**Aim of the task**
Return, in their exact form, the lines that lie between the start of the data below and the line containing "Toxic Datura being", with both ends included.

**Source material**
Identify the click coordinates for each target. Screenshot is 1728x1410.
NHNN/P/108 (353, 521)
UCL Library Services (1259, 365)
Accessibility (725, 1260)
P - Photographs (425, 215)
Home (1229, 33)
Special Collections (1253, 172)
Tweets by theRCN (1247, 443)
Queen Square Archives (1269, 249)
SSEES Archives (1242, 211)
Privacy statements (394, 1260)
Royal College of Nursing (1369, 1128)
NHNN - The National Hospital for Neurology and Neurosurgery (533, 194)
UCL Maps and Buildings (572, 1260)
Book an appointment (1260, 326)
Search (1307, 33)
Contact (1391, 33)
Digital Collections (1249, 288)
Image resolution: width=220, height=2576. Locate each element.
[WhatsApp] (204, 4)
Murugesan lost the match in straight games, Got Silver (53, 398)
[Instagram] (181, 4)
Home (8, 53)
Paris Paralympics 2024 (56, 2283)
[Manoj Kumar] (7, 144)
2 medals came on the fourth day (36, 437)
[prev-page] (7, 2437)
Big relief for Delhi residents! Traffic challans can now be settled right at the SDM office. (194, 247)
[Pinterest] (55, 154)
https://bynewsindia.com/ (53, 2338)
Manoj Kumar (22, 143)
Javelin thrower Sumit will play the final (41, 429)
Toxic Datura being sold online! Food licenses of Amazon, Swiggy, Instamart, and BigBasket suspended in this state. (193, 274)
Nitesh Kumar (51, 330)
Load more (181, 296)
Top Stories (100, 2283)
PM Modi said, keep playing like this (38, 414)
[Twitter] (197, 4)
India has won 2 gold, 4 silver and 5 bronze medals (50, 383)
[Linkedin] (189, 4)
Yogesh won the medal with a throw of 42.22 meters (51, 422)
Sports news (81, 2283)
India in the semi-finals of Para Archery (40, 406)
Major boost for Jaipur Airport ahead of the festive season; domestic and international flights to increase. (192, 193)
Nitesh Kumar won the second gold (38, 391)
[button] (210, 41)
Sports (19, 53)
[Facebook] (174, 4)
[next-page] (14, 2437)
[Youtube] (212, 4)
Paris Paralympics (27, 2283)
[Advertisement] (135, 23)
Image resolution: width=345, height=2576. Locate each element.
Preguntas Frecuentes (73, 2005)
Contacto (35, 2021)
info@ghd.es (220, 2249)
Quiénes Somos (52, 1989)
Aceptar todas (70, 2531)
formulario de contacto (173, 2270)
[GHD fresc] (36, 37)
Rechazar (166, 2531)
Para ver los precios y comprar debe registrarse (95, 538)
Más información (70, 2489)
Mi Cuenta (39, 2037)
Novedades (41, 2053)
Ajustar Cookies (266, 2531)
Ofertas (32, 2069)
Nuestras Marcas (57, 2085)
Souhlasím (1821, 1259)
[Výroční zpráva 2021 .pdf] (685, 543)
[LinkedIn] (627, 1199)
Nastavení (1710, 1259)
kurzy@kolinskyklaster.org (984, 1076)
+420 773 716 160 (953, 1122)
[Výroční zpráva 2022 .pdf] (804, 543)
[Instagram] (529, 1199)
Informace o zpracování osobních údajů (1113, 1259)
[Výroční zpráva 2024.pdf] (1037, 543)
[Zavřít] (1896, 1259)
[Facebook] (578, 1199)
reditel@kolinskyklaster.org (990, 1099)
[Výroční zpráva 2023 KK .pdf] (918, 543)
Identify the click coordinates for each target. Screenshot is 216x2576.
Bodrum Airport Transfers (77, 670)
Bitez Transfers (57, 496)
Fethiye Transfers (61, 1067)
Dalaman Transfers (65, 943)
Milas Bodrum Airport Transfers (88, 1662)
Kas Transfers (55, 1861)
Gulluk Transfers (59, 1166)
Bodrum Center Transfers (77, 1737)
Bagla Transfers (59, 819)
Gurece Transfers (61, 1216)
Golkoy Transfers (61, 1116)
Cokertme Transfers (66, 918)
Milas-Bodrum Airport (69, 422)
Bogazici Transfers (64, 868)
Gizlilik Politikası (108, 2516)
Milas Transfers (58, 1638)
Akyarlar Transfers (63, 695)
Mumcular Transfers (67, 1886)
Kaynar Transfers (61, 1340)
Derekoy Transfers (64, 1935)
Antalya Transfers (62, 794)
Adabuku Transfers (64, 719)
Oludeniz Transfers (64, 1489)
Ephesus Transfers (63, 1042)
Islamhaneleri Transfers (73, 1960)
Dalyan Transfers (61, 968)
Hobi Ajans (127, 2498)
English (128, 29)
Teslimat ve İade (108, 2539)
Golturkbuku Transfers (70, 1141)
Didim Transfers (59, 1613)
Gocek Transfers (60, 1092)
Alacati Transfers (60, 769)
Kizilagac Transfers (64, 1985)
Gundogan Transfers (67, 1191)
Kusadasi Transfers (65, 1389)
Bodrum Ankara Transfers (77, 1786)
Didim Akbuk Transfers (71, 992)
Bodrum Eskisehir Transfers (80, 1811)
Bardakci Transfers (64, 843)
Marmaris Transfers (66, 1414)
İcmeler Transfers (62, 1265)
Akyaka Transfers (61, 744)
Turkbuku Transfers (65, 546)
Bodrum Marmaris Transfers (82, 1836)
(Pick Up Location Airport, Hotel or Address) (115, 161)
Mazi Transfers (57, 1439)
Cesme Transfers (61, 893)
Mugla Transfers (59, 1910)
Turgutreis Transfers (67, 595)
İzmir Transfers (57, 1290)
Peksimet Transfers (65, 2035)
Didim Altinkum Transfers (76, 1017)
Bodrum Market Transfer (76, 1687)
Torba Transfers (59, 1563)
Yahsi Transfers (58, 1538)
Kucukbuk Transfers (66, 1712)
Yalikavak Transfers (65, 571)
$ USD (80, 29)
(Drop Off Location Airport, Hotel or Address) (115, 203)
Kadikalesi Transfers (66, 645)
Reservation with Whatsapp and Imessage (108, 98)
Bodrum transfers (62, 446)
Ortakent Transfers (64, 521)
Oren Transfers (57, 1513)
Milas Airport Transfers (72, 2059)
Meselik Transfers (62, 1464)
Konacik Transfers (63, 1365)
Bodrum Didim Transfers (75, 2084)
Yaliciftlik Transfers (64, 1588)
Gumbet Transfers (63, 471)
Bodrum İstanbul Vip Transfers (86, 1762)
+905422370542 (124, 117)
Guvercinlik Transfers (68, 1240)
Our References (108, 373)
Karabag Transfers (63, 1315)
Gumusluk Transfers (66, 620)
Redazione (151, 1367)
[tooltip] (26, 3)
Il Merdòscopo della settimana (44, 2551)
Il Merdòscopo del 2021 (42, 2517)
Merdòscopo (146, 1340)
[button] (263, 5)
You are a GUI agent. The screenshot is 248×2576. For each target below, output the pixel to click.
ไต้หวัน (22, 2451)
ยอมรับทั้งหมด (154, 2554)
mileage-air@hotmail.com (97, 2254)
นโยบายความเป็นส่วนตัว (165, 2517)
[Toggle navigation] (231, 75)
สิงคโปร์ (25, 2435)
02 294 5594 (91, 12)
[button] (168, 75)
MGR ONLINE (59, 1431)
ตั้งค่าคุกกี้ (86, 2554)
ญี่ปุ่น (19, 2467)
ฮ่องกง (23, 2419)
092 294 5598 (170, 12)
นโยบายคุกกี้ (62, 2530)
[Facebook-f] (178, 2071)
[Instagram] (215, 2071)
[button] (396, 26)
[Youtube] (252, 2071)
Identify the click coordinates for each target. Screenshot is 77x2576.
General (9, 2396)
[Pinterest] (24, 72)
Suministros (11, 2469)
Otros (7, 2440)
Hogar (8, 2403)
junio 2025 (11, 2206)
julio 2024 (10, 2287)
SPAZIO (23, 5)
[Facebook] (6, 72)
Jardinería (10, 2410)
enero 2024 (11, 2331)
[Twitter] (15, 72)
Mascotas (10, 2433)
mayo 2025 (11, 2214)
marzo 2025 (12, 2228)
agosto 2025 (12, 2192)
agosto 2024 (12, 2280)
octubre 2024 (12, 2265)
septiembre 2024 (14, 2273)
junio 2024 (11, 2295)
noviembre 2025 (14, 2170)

**Result for this task**
Identify the click coordinates for each target. Screenshot is 1728x1410.
NHNN/P/108 (353, 521)
UCL Library Services (1259, 365)
Accessibility (725, 1260)
P - Photographs (425, 215)
Home (1229, 33)
Special Collections (1253, 172)
Tweets by theRCN (1247, 443)
Queen Square Archives (1269, 249)
SSEES Archives (1242, 211)
Privacy statements (394, 1260)
Royal College of Nursing (1369, 1128)
NHNN - The National Hospital for Neurology and Neurosurgery (533, 194)
UCL Maps and Buildings (572, 1260)
Book an appointment (1260, 326)
Search (1307, 33)
Contact (1391, 33)
Digital Collections (1249, 288)
Image resolution: width=220, height=2576. Locate each element.
[WhatsApp] (204, 4)
Murugesan lost the match in straight games, Got Silver (53, 398)
[Instagram] (181, 4)
Home (8, 53)
Paris Paralympics 2024 (56, 2283)
[Manoj Kumar] (7, 144)
2 medals came on the fourth day (36, 437)
[prev-page] (7, 2437)
Big relief for Delhi residents! Traffic challans can now be settled right at the SDM office. (194, 247)
[Pinterest] (55, 154)
https://bynewsindia.com/ (53, 2338)
Manoj Kumar (22, 143)
Javelin thrower Sumit will play the final (41, 429)
Toxic Datura being sold online! Food licenses of Amazon, Swiggy, Instamart, and BigBasket suspended in this state. (193, 274)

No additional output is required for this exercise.